Эндрю немного полюбовался на луну, размышляя, доберется ли до нее когда-нибудь человек, как в книгах Жюля Верна или Сирано де Бержерака. И как он попадет на ее молочную поверхность: на построенном по собственным чертежам дирижабле или привязав к телу множество склянок, наполненных росой, так чтобы солнечные лучи падали на них с такой силой, что тепло, притягивая их, подняло и его вверх, словно персонажа, придуманного гасконским задирой?[2] Поэт Ариосто превратил ночное светило в хранилище сосудов, в которых заключены души ушедших, но Эндрю больше нравилась идея Плутарха, согласно которой на Луну после смерти переселяются самые отважные и благородные из жителей Земли. Ему хотелось верить, что там умершие обретают вечный дом. Они живут в мраморных дворцах, построенных ангелами-зодчими, или в пещерах, вырубленных в белоснежных скалах, и ждут, когда их близкие завершат свой земной путь и воссоединятся с ними. В одной из таких пещер поселилась Мэри, позабывшая земные горести и воскресшая для лучшей жизни. Его прекрасная, чистая, дивная Мэри терпеливо ждет, когда он придет согреть ее холодное ложе.
Оторвавшись от созерцания луны, Эндрю заметил, что кучер Гарольд, как и было условлено, ждет у подножия лестницы. Увидев, что молодой хозяин спускается, слуга поспешно распахнул дверь экипажа. Харрингтон не уставал поражаться энергии и рвению, с которыми шестидесятилетний кучер исполнял свои обязанности.

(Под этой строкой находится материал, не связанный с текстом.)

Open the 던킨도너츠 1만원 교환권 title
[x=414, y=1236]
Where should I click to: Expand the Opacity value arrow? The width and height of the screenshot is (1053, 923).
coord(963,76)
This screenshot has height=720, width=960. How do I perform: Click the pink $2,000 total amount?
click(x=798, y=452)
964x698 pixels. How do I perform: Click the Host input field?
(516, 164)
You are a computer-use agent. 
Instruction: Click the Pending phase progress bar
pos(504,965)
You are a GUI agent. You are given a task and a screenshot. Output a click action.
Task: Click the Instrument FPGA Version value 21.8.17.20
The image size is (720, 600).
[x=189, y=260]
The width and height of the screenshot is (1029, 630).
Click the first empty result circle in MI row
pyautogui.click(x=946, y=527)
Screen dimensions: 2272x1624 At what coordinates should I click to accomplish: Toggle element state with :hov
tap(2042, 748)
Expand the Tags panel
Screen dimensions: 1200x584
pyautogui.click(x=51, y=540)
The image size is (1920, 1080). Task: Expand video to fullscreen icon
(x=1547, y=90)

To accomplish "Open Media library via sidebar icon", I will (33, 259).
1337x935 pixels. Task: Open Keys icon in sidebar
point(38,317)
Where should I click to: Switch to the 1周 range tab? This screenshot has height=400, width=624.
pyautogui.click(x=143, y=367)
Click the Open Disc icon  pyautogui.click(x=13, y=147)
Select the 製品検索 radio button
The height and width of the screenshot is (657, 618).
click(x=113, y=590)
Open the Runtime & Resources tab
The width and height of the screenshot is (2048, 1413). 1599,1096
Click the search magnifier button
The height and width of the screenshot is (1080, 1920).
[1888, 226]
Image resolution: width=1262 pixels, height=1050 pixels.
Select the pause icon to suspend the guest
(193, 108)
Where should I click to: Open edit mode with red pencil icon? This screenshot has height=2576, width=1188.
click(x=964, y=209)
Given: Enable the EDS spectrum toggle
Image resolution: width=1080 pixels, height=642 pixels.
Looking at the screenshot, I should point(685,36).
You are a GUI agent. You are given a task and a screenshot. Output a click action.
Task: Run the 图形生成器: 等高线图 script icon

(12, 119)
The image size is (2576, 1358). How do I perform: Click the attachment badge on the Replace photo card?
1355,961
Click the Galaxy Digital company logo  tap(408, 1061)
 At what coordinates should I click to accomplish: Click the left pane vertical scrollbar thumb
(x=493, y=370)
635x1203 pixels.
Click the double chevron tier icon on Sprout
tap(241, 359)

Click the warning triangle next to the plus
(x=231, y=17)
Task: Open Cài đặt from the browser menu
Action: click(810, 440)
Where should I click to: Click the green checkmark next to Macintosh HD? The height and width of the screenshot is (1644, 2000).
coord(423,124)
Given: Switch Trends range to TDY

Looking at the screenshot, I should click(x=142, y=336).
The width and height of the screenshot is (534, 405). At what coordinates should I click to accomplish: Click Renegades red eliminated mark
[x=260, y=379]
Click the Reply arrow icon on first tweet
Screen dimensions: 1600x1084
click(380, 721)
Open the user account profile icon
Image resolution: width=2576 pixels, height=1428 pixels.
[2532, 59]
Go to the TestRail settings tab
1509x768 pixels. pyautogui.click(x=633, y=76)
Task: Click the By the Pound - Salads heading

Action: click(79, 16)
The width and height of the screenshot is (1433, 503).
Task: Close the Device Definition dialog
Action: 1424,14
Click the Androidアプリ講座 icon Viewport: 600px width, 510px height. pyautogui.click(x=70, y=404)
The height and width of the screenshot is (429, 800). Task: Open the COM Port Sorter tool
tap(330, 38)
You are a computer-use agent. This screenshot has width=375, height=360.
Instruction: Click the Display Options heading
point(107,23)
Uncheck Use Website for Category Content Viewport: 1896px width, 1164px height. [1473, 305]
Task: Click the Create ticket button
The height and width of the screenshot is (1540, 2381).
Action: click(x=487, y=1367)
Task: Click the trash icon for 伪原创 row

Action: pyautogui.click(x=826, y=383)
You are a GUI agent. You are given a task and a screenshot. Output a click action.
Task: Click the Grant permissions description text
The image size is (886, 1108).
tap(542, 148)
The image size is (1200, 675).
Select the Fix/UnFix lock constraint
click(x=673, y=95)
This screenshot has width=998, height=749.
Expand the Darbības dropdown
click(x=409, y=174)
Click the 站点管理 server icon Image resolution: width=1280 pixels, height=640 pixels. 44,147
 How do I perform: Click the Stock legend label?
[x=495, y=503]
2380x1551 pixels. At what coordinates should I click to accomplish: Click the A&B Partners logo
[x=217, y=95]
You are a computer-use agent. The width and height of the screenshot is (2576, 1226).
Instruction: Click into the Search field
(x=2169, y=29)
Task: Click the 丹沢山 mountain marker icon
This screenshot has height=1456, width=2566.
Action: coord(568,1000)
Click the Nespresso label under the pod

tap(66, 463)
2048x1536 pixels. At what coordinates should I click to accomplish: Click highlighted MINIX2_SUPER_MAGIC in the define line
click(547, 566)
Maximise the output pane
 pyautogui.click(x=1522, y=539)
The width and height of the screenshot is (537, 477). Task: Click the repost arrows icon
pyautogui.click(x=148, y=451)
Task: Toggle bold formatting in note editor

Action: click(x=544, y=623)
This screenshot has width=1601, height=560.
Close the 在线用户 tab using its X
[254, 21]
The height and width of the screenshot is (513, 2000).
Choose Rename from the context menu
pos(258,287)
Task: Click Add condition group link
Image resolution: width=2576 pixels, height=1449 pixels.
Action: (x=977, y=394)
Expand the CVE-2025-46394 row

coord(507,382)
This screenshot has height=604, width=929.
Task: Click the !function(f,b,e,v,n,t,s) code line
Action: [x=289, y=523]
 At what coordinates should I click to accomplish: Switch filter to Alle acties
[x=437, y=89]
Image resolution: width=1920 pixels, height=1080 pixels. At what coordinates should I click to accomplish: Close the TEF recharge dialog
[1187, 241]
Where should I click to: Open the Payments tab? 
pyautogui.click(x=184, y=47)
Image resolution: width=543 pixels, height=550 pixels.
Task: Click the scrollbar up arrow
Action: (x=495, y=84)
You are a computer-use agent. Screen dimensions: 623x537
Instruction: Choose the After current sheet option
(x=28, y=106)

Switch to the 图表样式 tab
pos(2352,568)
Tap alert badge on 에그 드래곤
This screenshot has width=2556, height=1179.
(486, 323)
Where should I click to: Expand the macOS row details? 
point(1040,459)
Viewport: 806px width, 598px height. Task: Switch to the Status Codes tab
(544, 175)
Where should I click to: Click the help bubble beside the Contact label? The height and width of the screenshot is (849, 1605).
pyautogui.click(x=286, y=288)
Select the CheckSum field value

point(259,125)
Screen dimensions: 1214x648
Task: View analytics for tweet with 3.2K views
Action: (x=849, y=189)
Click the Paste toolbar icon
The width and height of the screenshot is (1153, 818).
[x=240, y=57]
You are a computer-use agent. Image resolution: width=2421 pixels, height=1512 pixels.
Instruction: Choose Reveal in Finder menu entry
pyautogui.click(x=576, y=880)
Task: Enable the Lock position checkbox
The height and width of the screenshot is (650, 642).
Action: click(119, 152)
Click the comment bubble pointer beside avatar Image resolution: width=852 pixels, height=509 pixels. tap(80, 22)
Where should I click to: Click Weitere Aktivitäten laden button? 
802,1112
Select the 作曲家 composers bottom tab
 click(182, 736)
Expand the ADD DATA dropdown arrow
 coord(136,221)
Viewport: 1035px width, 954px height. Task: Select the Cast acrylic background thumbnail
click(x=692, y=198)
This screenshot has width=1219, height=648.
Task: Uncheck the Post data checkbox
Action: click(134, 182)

— В Миллерс-корт, — распорядился Эндрю.
Гарольд немало удивился такому приказанию:
— Но, сэр, ведь там…
— В чем дело, Гарольд? — оборвал его Эндрю.
Кучер несколько мгновений молча смотрел на хозяина, потом покачал головой:
— Все в порядке, сэр.
Эндрю кивнул, давая понять, что разговор окончен. Забравшись в экипаж, он плюхнулся на обитое темно-красным бархатом сиденье. Молодой человек поглядел на собственное отражение в окошке кареты и печально вздохнул. Неужели эта унылая физиономия и вправду принадлежит ему? Он выглядел как человек, ненароком позволивший своей жизни убежать сквозь пальцы, словно песок; да так оно, собственно говоря, и было. В наследство от предков Эндрю достались тонкие благородные черты, но теперь они казались безжизненной маской, картиной, присыпанной пеплом. Боль, терзавшая его душу, не пощадила и тела, превратив полного жизни юношу в молодого старика с ввалившимися щеками, потухшим взором и растрепанной бородой. Боль не дала ему насладиться молодостью, сделала жалким, раздавленным жизнью ничтожеством. Экипаж подпрыгнул на ухабе, и Эндрю, придя в себя от резкого толчка, сумел отвести взгляд от проступавшего на стекле смутного образа, словно написанного на холсте ночи. Его жизнь оказалась весьма дурной пьесой, но приближался последний акт, и свою роль надо было сыграть безупречно. Харрингтон нащупал в кармане прохладный металл и погрузился в раздумья под мерное покачивание кареты.
Оставив позади особняк, экипаж выехал на Кингсбридж, обрамленную пышной растительностью Гайд-парка. Максимум через полчаса будем в Ист-Энде, прикинул Эндрю, наблюдая из окошка за ночной столицей. Это зрелище приводило молодого человека в восторг и одновременно чем-то смущало: его обожаемый Лондон, величайший город мира, напоминал голодного кракена, протянувшего свои щупальца по всей планете, чтобы захватить Канаду, Индию, Австралию и изрядный кусок Африки. По мере продвижения на восток пустые чистые улицы Кенсингтона сменились веселой суетой Пиккадилли-серкус, в самом сердце которой помещалась статуя бога Антэроса, властелина неразделенной любви; за Флит-стрит громоздились кварталы среднего класса, выросшие вокруг собора Святого Павла, потом позади остались Корнхилл-стрит и Английский банк и начался Ист-Энд, царство нищеты, настоящей нищеты, о которой жители его удачливого брата Вест-Энда знали только по карикатурам из журнала «Панч», но которой, казалось, ничего не стоило заразиться, вдохнув отвратительные миазмы Темзы.